I created a table and set the collation to utf8 in order to be able to add a unique index to a field. Now I need to do case insensitive searches, but when I performed some queries with the collate keyword and I got:
mysql> select * from page where pageTitle="Something" Collate utf8_general_ci;
ERROR 1253 (42000): COLLATION 'utf8_general_ci' is not valid for CHARACTER SET 'latin1'
mysql> select * from page where pageTitle="Something" Collate latin1_general_ci;
ERROR 1267 (HY000): Illegal mix of collations (utf8_bin,IMPLICIT) and (latin1_general_ci,EXPLICIT) for operation '='
I am pretty new to SQL, so I was wondering if anyone could help.
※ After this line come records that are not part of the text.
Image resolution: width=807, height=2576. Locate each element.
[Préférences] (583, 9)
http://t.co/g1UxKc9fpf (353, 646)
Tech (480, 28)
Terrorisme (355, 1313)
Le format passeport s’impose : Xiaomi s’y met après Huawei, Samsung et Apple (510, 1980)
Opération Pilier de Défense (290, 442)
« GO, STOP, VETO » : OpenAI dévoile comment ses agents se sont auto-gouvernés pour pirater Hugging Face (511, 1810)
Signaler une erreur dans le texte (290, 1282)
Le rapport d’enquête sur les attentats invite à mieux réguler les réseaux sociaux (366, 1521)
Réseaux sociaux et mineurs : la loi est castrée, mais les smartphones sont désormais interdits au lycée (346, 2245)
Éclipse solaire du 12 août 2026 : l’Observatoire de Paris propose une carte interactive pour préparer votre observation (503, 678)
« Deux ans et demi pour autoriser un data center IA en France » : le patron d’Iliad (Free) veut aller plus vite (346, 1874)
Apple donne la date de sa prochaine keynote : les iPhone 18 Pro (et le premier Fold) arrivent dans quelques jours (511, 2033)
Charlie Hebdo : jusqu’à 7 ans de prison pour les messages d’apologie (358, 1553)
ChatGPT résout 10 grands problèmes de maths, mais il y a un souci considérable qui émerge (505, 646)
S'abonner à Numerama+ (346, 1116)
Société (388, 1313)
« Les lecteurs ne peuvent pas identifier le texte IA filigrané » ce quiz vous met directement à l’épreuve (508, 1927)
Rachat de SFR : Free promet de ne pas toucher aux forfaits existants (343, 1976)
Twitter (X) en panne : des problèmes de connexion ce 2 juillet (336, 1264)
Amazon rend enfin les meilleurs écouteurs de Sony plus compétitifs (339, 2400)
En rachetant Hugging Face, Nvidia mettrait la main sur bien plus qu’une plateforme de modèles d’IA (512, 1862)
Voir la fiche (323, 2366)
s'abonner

A string in MySQL has a character set and a collation. Utf8 is the character set, and utf8_bin is one of its collations. To compare your string literal to an utf8 column, convert it to utf8 by prefixing it with the _charset notation:
_utf8 'Something'
Now a collation is only valid for some character sets. The case-sensitive collation for utf8 appears to be utf8_bin, which you can specify like:
_utf8 'Something' collate utf8_bin
With these conversions, the query should work:
select * from page where pageTitle = _utf8 'Something' collate utf8_bin
The _charset prefix works with string literals. To change the character set of a field, there is CONVERT ... USING. This is useful when you'd like to convert the pageTitle field to another character set, as in:
select * from page
where convert(pageTitle using latin1) collate latin1_general_cs = 'Something'
To see the character and collation for a column named 'col' in a table called 'TAB', try:
select distinct collation(col), charset(col) from TAB
A list of all character sets and collations can be found with:
show character set
show collation
And all valid collations for utf8 can be found with:
show collation where charset = 'utf8'